Working data:
----------
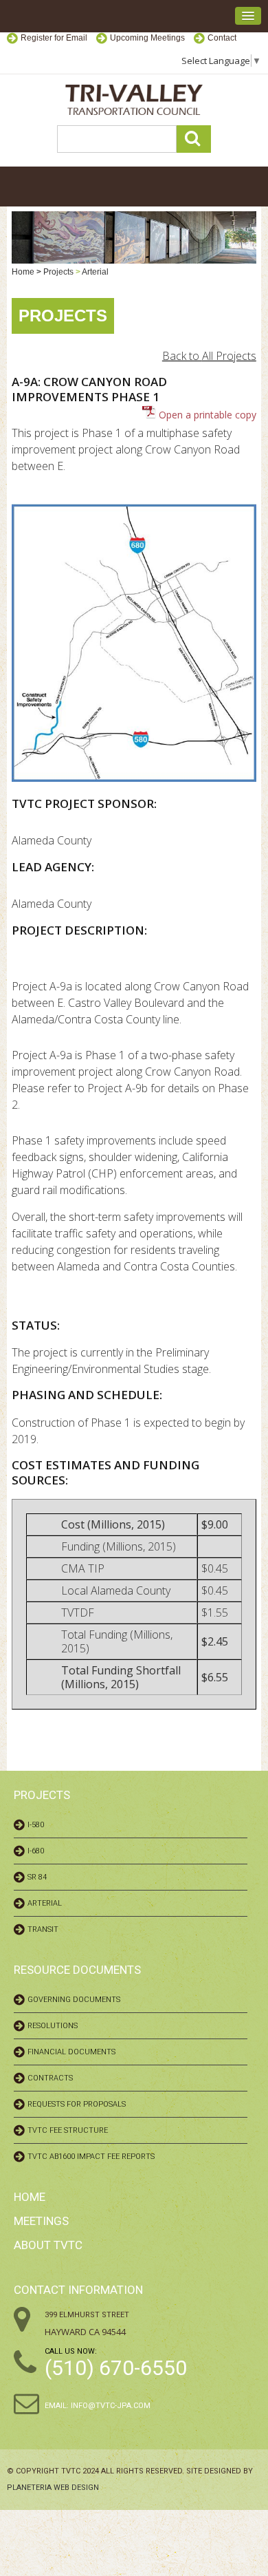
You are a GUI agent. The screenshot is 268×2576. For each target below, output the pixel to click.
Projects (58, 272)
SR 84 (37, 1877)
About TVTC (48, 2245)
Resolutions (52, 2025)
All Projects (229, 355)
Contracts (50, 2078)
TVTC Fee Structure (67, 2130)
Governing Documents (73, 1999)
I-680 (35, 1850)
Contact (222, 38)
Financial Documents (71, 2051)
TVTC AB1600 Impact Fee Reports (91, 2156)
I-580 (35, 1824)
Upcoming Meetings (147, 38)
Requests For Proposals (76, 2104)
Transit (42, 1929)
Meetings (41, 2221)
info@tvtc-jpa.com (110, 2405)
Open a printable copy (206, 414)
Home (23, 272)
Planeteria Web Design (53, 2487)
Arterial (95, 272)
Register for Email (54, 38)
----------
Set down every entry exactly; omit the pictures.

Response:
You are a GUI agent. The screenshot is 268×2576. For each target below, output the pixel to click.
Projects (58, 272)
SR 84 (37, 1877)
About TVTC (48, 2245)
Resolutions (52, 2025)
All Projects (229, 355)
Contracts (50, 2078)
TVTC Fee Structure (67, 2130)
Governing Documents (73, 1999)
I-680 (35, 1850)
Contact (222, 38)
Financial Documents (71, 2051)
TVTC AB1600 Impact Fee Reports (91, 2156)
I-580 (35, 1824)
Upcoming Meetings (147, 38)
Requests For Proposals (76, 2104)
Transit (42, 1929)
Meetings (41, 2221)
info@tvtc-jpa.com (110, 2405)
Open a printable copy (206, 414)
Home (23, 272)
Planeteria Web Design (53, 2487)
Arterial (95, 272)
Register for Email (54, 38)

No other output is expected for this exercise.